[Text start]

Thanks for the great discussion Suzy and for the invitation to participate.
Just a quick introduction to my recent experiences related to this topic. I
am an artist working in new media and have been working internationally in
maker spaces as well as organising and participating in hacks and art hacks
throughout the UK.
As an artist, I have benefited from some of the models and examples already
mentioned on this list, while trying to understand my role within them and
their effect on the ways artists are working now. In September 2014, was an
artist-in-residence at Digital Media Labs, for which respondent Dave Lynch
was one of the organisers. Later, in November 2014, I presented the work
that I created at DM Labs at the White Building during Irini’s Disobedient
Objects event. I was co-Lead-Artist on the Thinking Digital Arts // Hack in
Newcastle in 2014. I participated in Hack the Space at the Tate Modern
and sketched out some tips for artists participating in hacks during The
Yorkshire Hack at the Digital Utopias Conference:
While I have plenty to say about the above, I am going to use this space to
compare my two experiences working in China in 2008 and 2012, how I
approached these differently, and how they have affected my practice.

[Text end]

Translate this sentence from the text above into Spanish: "Later, in November 2014, I presented the work that I created at DM Labs at the White Building during Irini’s Disobedient Objects event."

[Supplied information start]

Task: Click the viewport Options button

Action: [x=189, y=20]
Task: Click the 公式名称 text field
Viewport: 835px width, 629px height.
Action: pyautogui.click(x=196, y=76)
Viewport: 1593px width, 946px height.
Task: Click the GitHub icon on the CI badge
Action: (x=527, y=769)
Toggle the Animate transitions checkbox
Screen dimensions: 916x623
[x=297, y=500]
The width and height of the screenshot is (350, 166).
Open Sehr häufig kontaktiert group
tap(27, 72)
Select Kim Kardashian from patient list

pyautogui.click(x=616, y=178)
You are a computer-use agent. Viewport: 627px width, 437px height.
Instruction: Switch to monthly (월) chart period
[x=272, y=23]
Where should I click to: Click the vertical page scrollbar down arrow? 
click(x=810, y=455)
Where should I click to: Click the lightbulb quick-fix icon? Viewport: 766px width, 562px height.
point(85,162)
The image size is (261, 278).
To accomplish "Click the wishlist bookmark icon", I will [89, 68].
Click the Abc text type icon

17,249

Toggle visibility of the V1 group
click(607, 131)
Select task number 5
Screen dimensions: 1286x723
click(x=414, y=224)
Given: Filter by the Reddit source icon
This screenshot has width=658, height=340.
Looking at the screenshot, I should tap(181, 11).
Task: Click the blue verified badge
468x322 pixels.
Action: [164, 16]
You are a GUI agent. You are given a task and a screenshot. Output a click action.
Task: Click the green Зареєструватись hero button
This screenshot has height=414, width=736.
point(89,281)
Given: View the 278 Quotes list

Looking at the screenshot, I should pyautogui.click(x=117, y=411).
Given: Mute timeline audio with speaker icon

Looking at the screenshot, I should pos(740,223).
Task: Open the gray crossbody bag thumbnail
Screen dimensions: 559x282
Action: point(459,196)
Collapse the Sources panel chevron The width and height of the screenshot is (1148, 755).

[Supplied information end]

— Problem solution —
Más tarde, en noviembre de 2014, presenté la obra que creé en DM Labs en el White Building durante el evento Disobedient Objects de Irini.